"That storm's coming right up, too," he said to himself over his after-supper pipe; "well, no help for it. I guess we'll have to push on."

Watering his animals from a bucket previously filled at the spigot of a big water keg built into his wagon the professor hitched up and pressed on to his destination. Darkness came on, but still he drove steadily forward, seeking the shelter he knew he could find in the lee of the barren hills.

"Going to be a hummer and no mistake," he commented half aloud; "good thing-it-didn't catch me out in the middle of the alkali or Red Bill and his cronies might have had a new lease of life."

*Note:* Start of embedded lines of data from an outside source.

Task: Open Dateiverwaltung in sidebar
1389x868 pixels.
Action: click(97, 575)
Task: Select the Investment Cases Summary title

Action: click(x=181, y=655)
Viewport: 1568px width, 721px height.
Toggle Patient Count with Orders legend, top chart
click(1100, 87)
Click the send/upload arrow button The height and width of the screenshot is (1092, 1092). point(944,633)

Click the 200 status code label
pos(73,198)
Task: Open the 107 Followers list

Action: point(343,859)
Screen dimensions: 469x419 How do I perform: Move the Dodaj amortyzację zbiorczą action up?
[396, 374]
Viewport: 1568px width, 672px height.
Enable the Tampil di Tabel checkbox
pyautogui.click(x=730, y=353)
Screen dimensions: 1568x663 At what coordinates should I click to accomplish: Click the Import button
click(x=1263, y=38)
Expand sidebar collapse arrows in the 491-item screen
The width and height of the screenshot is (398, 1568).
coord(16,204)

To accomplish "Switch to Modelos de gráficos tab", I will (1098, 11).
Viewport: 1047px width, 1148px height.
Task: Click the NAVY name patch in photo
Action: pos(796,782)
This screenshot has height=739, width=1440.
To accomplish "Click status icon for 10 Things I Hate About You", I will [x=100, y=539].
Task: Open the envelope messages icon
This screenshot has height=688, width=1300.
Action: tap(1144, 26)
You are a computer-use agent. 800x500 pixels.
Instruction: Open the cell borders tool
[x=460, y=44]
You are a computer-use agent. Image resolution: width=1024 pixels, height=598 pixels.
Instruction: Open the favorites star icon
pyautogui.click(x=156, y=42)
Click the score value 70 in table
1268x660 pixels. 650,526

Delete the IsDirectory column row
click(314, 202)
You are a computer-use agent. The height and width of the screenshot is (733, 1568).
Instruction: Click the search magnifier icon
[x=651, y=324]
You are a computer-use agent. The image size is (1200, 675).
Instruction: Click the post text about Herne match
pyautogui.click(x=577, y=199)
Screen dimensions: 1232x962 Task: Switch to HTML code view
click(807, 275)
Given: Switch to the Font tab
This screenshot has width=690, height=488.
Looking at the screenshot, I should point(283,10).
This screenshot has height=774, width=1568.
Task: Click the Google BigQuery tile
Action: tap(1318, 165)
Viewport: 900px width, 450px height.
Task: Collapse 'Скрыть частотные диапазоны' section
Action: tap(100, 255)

It was close upon midnight when the professor found a spot to his liking, and by that time the first desultory puffs of the coming storm were sighing in the nooks and crannies of the barren hills. He tethered his team, gave them their hay in the shelter of the wagon, watered them and then, after a good-night pipe, prepared to turn in. He woke from a troubled doze to find the wind rocking the wagon within which he slept.

"Wonder what kind of weather the ponies are making of it?" he muttered, and rising he opened the canvas flaps at the front of the wagon and peered out.

At that instant he saw, or thought he saw, two dark objects move by in the flying smother of sand. But the next moment he told himself it must have been imagination.

"Guess being alone so much is getting on my nerve," he commented.

Having seen that his stock were lying down and turning their backs on the flying drift, Wandering William, as he called himself, retired once more. But he couldn't sleep for thinking of the strange illusion he had had.

"No, it wasn't an illusion either," he said stoutly to himself the next instant. "I'm prepared to swear that I really did see two figures on horseback, though what, in great ginger cookies, they were doing out in this I don't know. Appears to me though that they must have had to call a halt right around here some place. In that case I'm going to give 'em a hail, an' if they answer it invite 'em into the wagon. This is no weather to be out without an umbrella."

Chuckling a little at his joke, Wandering William arose and went once more to the front of his wagon.